[TASKS FOR THIS EXERCISE]:
1. In the comment on John Taggart's books, what magazine of his did the writer order a copy of when first coming into contact with him?
2. Extend the comment on John Taggart's books, picking up after its last sentence.
** START EXCERPT **
Books by John Taggart

   

Dodeka, 1979; Dehiscence 1983;

Click on covers for enlarged images. Scroll down for comment.



Books by John Taggart


I have been fortunate and delighted to publish, review, organize readings for and publish books and an audio tape by John Taggart at crucial points in his development. My comments on "triangulation" in these notes seem particularly appropriate here because with his work I was able to do a lot of the sort of presentation I had hoped for when I began my mature publishing. As a bit of value added, because he is a poet acutely aware of volumes, the music of intersections, and of mathematic arts (particularly geometry), "triangulation" may seem particularly felicitous in regard to his poetry.

I first came into contact with John by ordering a copy of his magazine, Maps. I'm not sure how our correspondence developed from the first letters. Certainly the letters were augmented by common friends - most importantly Toby Olson, Ted Enslin, and Paul Metcalf. I accepted some poems from what would become his book Prism and the Pine Twig in 1973 or 74 for Stations. These lyrics are strongly oriented toward and influenced by the Objectivist poets and their precursors and allies. The poems which appeared in Stations begin with lines by H.D. and for contributor's notes John sent a draft of an essay on Louis Zukofsky, which had either been based upon his doctoral dissertation or was incorporated into it. The poems' tight, brief lines, often enough referring to crystals, mirrors, and diamonds, suggested reflective facets of geometric forms made of yet-to-be discovered metals or formations of atoms. This in turn suggested a summation of some of the concerns of the Objectivists, and, indeed, in the essay, John asks questions about how much of an object a poem can become. Mention of musical form seems prophetic. A description of painting suggestive of hard-edge, geometric art from Mondrian to Albers brings in other associations.
** END EXCERPT **
** START RECORDS PROVIDED **
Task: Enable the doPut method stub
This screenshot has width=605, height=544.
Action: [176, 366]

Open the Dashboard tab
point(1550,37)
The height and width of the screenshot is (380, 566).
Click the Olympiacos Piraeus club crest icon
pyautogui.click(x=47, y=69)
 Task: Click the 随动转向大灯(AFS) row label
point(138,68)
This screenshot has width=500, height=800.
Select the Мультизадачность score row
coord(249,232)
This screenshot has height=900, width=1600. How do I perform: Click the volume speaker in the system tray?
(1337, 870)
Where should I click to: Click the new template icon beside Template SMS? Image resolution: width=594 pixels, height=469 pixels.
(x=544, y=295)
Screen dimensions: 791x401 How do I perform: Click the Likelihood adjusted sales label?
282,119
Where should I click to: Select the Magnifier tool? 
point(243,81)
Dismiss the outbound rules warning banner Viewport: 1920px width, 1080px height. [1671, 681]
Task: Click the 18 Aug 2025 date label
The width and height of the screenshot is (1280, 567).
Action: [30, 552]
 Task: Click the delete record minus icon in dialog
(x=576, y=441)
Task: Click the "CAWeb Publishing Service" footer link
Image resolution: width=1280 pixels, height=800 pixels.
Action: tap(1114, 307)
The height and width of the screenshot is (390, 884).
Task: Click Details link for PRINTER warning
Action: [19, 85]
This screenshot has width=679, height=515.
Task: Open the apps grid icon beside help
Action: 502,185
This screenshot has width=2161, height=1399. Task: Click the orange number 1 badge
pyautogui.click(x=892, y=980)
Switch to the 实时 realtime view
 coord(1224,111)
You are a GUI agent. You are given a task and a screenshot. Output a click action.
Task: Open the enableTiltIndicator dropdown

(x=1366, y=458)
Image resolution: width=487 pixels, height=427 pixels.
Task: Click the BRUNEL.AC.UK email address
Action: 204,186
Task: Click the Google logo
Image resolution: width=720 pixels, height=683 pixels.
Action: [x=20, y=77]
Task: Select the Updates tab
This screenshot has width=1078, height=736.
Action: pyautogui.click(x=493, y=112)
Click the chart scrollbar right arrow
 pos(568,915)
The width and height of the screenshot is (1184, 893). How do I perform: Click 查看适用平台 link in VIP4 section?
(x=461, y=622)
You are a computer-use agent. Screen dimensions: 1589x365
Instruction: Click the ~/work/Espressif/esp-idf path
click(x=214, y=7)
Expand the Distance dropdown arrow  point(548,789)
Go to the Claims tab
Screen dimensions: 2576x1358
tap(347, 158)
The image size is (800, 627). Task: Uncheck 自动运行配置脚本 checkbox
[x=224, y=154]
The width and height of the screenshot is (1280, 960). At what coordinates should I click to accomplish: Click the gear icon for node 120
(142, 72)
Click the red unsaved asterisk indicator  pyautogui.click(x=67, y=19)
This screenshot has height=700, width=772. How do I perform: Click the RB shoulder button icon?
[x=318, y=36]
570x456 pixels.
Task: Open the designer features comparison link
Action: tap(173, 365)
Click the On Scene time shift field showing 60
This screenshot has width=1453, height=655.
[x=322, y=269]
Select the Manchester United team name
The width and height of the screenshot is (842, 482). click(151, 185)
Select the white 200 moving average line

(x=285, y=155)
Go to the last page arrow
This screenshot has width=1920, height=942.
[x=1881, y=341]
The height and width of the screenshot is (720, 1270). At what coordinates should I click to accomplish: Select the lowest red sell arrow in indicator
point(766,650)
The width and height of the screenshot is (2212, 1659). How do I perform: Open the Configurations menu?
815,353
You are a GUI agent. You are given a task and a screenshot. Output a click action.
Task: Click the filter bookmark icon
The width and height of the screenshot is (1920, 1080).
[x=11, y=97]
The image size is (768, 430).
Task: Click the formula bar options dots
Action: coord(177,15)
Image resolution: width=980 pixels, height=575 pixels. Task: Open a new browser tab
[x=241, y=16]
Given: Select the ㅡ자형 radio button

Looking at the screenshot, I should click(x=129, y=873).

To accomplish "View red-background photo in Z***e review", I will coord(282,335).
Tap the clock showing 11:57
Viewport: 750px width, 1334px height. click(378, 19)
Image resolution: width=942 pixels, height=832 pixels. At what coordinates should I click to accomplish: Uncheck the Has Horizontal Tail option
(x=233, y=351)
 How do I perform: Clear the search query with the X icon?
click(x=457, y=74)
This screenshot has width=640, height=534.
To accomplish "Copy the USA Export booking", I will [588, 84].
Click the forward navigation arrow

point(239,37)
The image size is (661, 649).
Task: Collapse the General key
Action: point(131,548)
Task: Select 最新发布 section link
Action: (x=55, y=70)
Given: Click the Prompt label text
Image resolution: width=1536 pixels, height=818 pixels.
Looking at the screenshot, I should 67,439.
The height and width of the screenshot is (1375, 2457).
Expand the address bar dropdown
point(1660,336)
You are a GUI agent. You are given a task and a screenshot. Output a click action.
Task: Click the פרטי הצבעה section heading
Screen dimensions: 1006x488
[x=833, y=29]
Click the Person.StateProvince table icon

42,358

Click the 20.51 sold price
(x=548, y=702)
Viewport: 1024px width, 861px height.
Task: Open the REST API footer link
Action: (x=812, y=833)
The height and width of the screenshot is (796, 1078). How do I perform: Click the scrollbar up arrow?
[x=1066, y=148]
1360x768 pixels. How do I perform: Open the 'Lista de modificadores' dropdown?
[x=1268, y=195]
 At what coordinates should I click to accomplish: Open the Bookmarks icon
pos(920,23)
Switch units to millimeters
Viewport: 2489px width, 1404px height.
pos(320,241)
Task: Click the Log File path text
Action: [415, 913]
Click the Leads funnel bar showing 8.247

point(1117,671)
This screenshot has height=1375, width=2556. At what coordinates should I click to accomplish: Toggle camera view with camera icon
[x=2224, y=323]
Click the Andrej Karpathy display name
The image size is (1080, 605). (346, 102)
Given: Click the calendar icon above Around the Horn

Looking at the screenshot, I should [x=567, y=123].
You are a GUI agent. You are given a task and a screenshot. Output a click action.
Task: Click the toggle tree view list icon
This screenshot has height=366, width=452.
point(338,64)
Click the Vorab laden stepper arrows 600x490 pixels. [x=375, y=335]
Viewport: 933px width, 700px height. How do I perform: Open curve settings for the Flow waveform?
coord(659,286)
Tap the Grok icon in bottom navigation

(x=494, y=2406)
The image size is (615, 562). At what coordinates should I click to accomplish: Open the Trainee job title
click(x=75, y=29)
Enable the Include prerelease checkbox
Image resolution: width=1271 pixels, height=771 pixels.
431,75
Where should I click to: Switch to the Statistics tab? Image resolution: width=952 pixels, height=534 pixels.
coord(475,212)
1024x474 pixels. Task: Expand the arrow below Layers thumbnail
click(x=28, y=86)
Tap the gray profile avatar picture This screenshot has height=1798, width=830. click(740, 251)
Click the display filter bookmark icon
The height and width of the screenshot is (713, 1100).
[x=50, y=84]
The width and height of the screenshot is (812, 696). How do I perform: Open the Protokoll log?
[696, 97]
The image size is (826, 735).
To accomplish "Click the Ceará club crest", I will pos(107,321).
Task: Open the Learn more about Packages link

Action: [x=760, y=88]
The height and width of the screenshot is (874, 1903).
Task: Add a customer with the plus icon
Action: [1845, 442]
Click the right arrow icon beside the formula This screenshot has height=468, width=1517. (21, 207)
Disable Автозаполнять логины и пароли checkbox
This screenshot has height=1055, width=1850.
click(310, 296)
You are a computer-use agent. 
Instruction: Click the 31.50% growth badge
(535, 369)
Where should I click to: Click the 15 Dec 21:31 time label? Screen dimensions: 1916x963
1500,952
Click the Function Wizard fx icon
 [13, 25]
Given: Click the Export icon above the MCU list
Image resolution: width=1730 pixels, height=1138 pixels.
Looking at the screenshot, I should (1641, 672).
** END RECORDS PROVIDED **
[ANSWERS TO THE PROBLEMS]:
1. Maps.

2.
I don't know when John wrote these poems. Apparently it was significantly before the publication of The Pyramid Is A Pure Crystal, which appeared in 1974 and which I reviewed in Margins. This book had moved away from (or perhaps we should say ahead of) his Objectivist models. Brief poems or stanzas of poems appeared in boxes in this book. Each set of boxed poems was followed by more conventionally lineated verses. In writing these poems, John informed me in our correspondence in the summer and autumn of 1974, that he had taken words from statements by Plato and the Belgian member of De Styl group of artists, Georges Vantongerloo, and used them to create terse lines in the boxes. The three sets of boxes each related to a geometric form (pyramid, cube, octahedron). These could be considered songs or arias, and the lines that followed them John called "unisons" or "fugues." ("Choruses" might have been a better term had it not been used in both Greek drama and 20th Century jazz in ways that could be misleading in Pyramid. John made physical models for each: strips of paper marked off into squares and triangles appropriate to the key words. He labeled each of the sides or faces of their divisions. A line of each poem was assigned to one face. The junctions of the faces when the models were assembled determined the sequencing of the final unisons. If the junctions didn't seem to work, he made adjustments - the method was simply a method, not a form of art in itself as it might have been for Jackson Mac Low. John was surprised by how they worked. Here are quotes from the letters to me:

I was frankly amazed, literally, - it is still difficult for me to make clear my own surprise - when the lines . . . made sense, made a sense I could not have predicted!

. . .at times the syllables literally dictated themselves to me, making a kind of music I've never heard before, and have difficulty reproducing or explaining to others.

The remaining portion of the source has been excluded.